Я не пытаюсь изучать человека снаружи. Я пытаюсь проникнуть внутрь. Это гораздо больше, правда? Я — внутри человека. Я — всегда внутри человека, я двигаю его руками и ногами. Я жду до тех пор, покуда я не окажусь внутри убийцы, покуда я не начну думать его думы, терзаться его страстями, покуда не проникнусь его горячечной ненавистью, покуда не взгляну на мир его налитыми кровью, злыми глазами и не стану искать, как он, самый короткий и прямой путь к луже крови. Я жду, пока не стану убийцей.
— О! — произнес м-р Чейс, мрачно глядя на него. — И это вы называете духовным упражнением?
— Да, — ответил Браун. — Называю. Он помолчал, потом заговорил снова:
— Это такое упражнение, что лучше бы мне о нем не рассказывать. Но, понимаете, не могу же я вас так отпустить. Вы еще скажете там, у себя, что я умею колдовать или занимаюсь телепатией. Я плохо объяснил, но все это сущая правда. Человек никогда не будет хорошим, пока не поймет, какой он плохой или каким плохим он мог бы стать; пока он не поймет, как мало права он имеет ухмыляться и надменно болтать о «преступниках», словно они лесные обезьяны и живут на деревьях за десять тысяч миль; пока он не откажется от гнусного самообмана, от глупой болтовни о «низшем типе» и «порочном черепе»; пока он не выжмет из своей души последней капли фарисейского елея; пока не перестанет думать, что его цель — загнать преступника и накрыть его своей шляпой.
Фламбо подошел ближе, наполнил большой бокал испанским вином и поставил его перед своим другом; точно такой же бокал стоял перед американцем. Потом Фламбо заговорил — впервые за весь вечер:
— Отец Браун, кажется, привез с собой целый чемодан новых тайн. Мы вчера как раз говорили о них. За то время, что мы с ним не встречались, ему пришлось столкнуться с разным любопытным людом.
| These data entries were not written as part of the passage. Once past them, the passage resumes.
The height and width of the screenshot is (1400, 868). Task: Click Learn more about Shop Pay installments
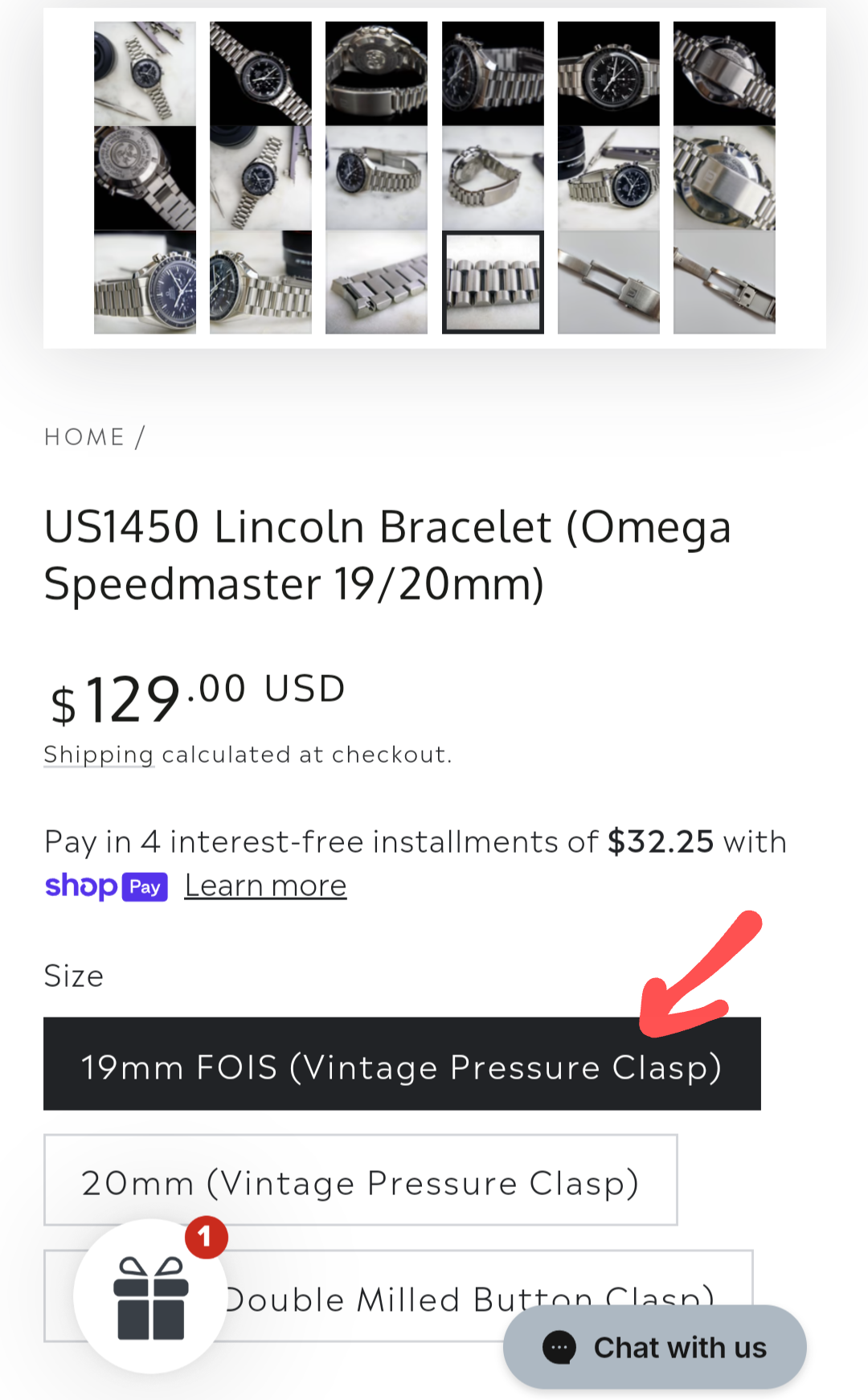265,886
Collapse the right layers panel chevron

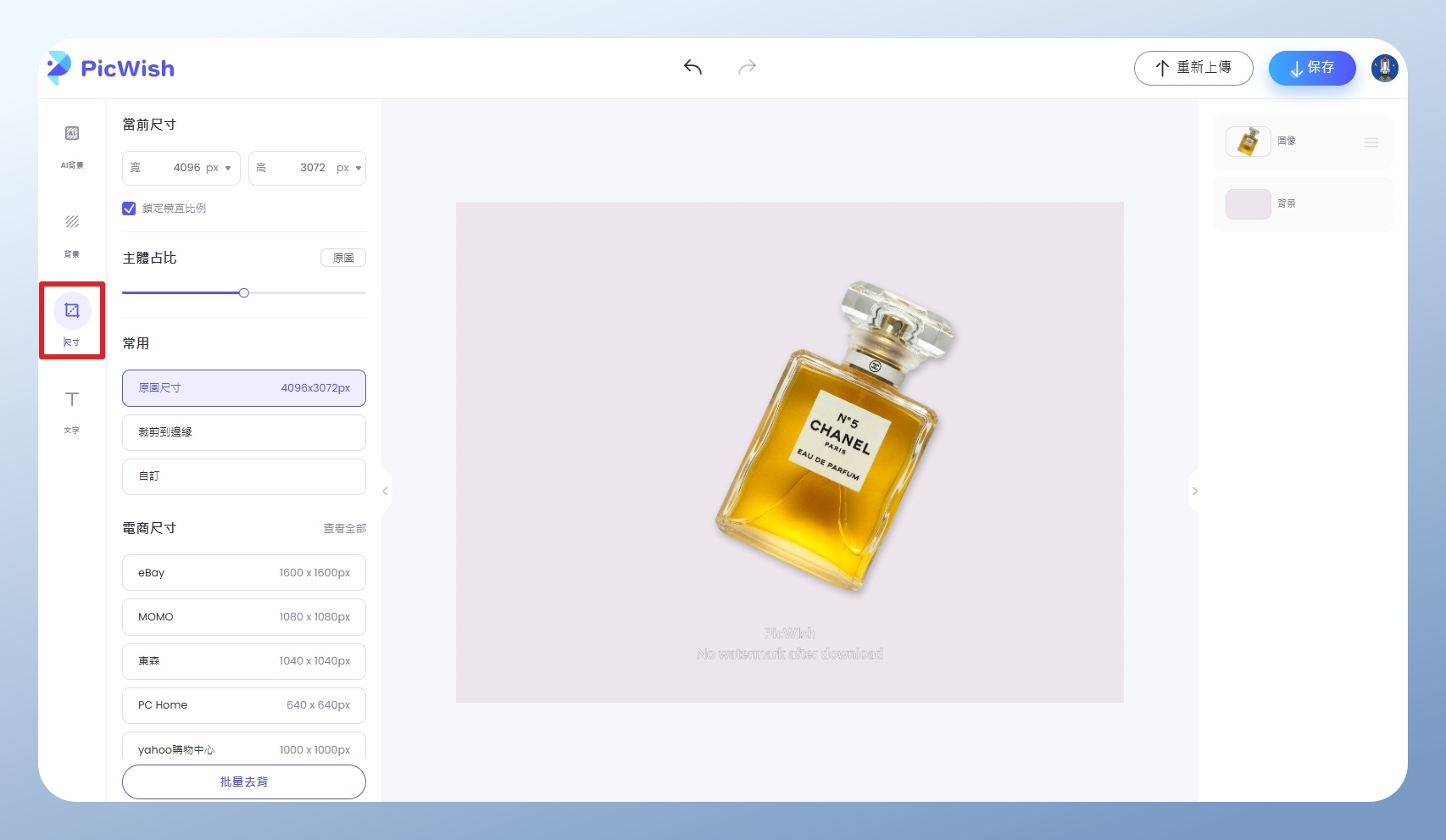tap(1194, 491)
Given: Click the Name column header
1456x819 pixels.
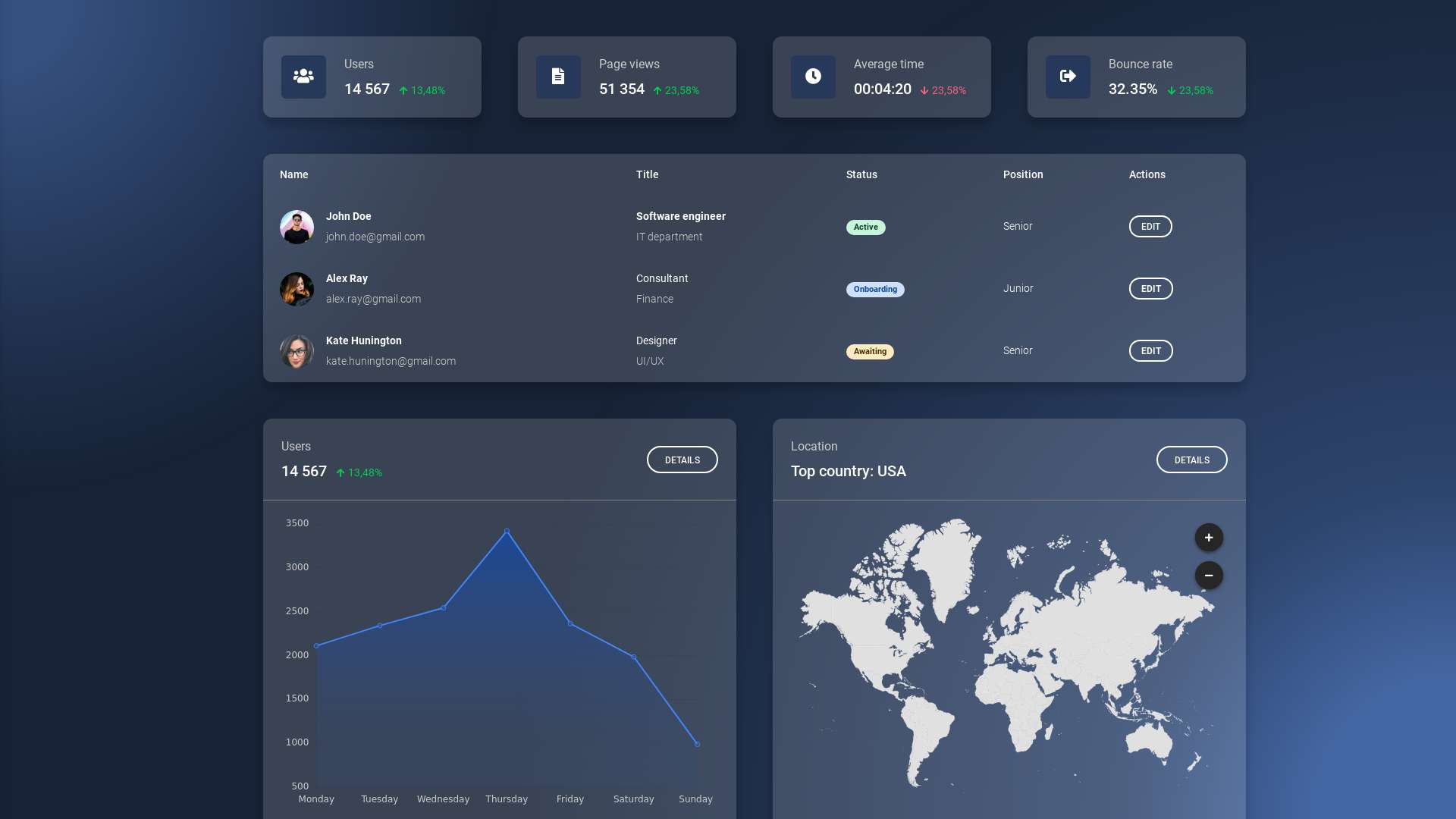Looking at the screenshot, I should [293, 174].
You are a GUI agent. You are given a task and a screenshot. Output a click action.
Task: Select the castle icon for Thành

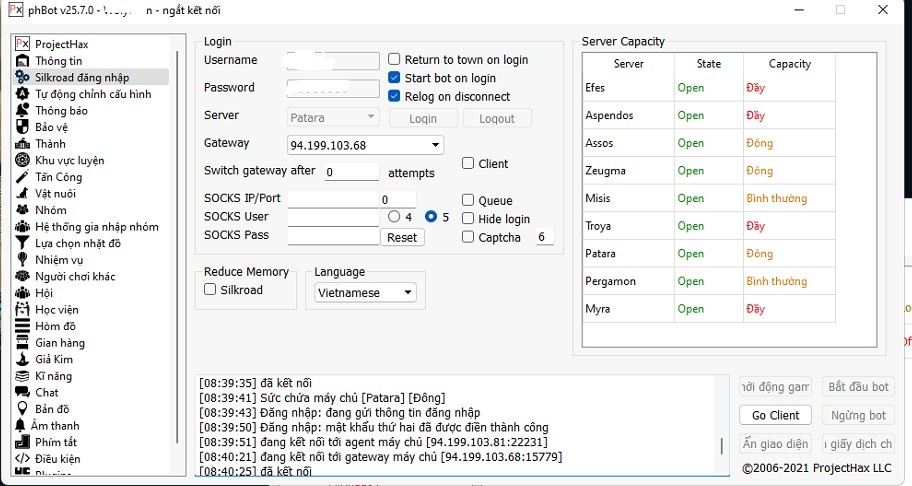coord(22,144)
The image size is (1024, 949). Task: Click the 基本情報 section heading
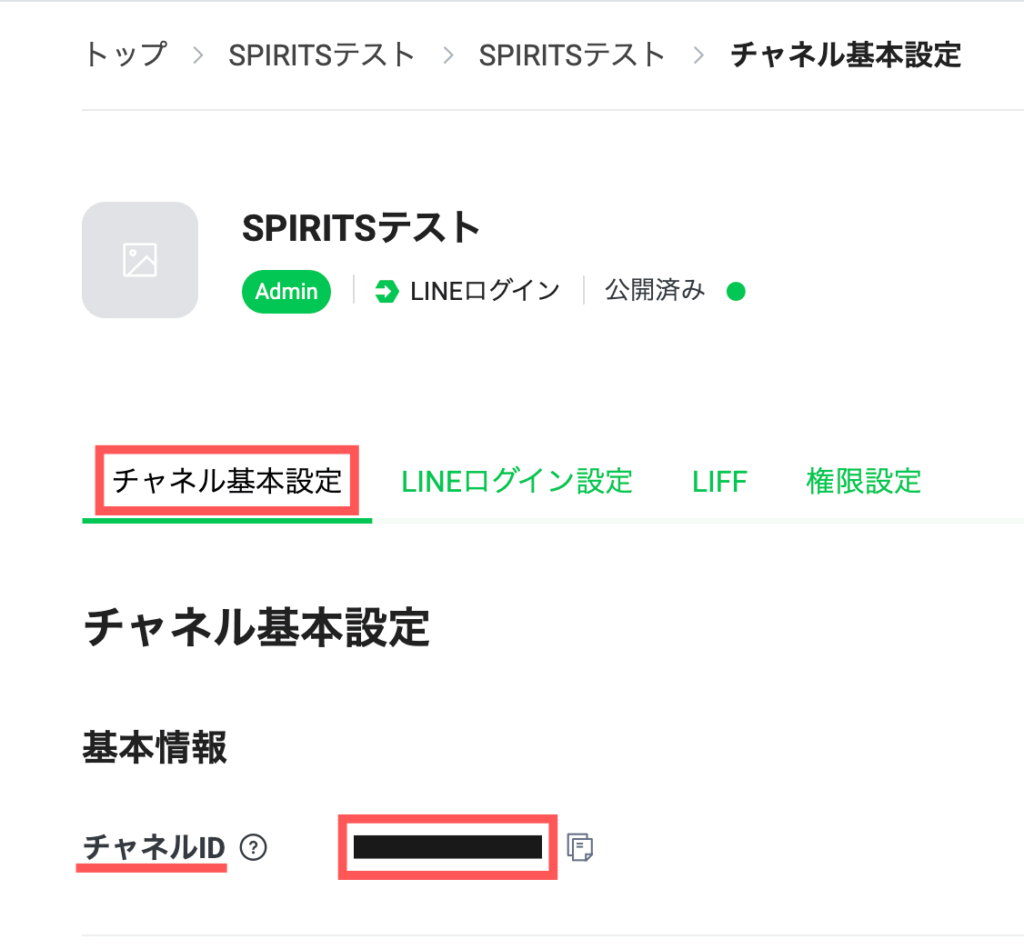pyautogui.click(x=155, y=748)
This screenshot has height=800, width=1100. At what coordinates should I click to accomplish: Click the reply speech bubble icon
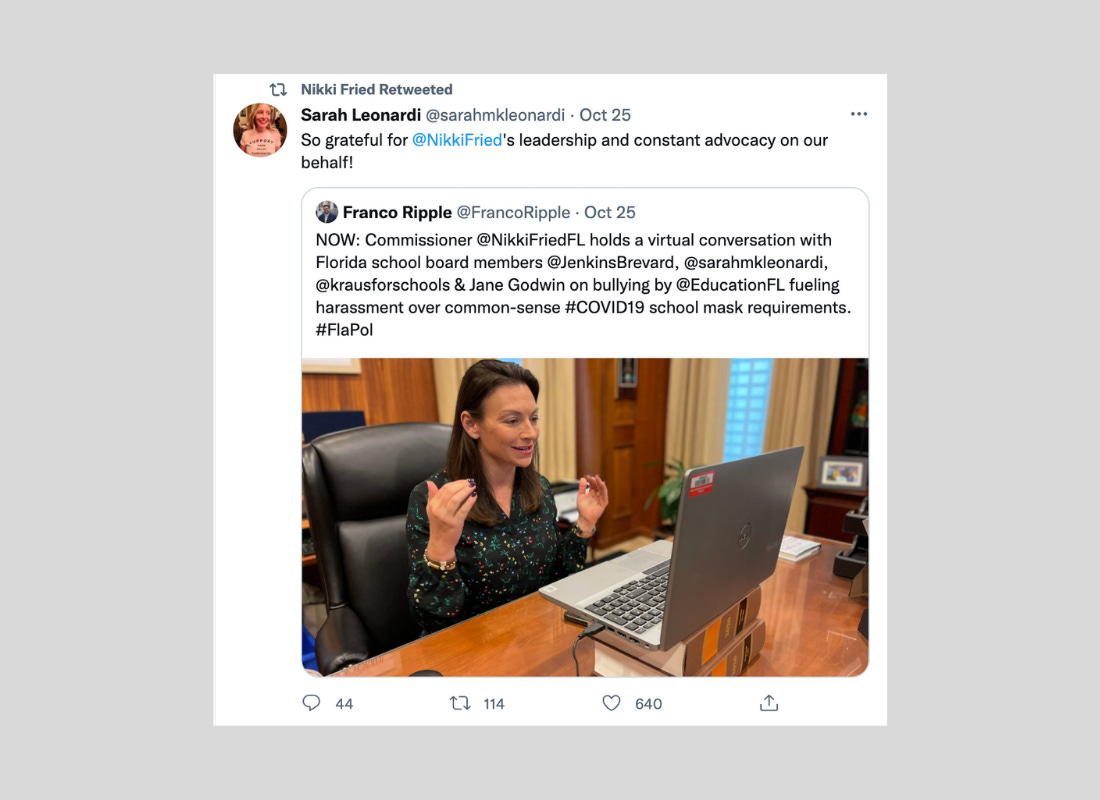tap(311, 703)
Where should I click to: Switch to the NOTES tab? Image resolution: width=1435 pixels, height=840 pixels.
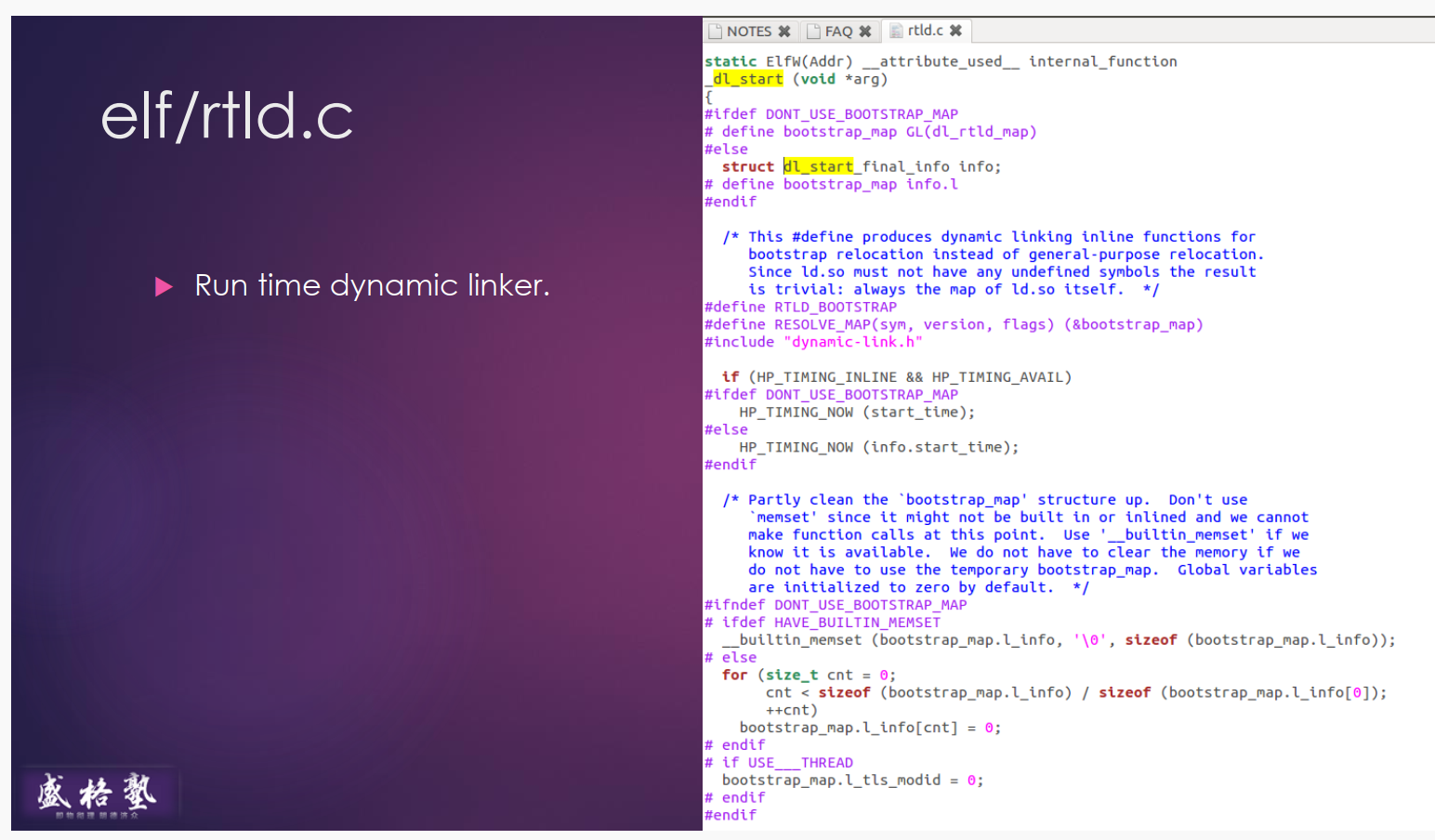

— Да, я слышал об этих историях! — сказал Чейс, задумчиво поднимая бокал. — Но у меня нет к ним ключа. Может быть, вы мне кое-что разъясните? Может быть, вы расскажете, как вы проникали в душу преступника?
Отец Браун тоже поднял бокал, и мерцание огня сделало вино прозрачным, как кроваво-алый витраж, изображающий мученика. Алое пламя приковало его взор: он не мог оторвать от него глаз, словно в чаше плескалась, как море, кровь всего человечества, а его душа была пловцом, ныряющим во тьме смирения, к горячечным, чудовищным помыслам, глубже самых уродливых чудищ и древнего ила на дне. В этой чаше, как в алом зеркале, он увидел много событий. Преступления последних лет промелькнули перед ним пурпурными тенями; происшествия, о которых его друзья просили рассказать, заплясали символическими арабесками; перед ним пронеслось все, что рассказано в этой книге.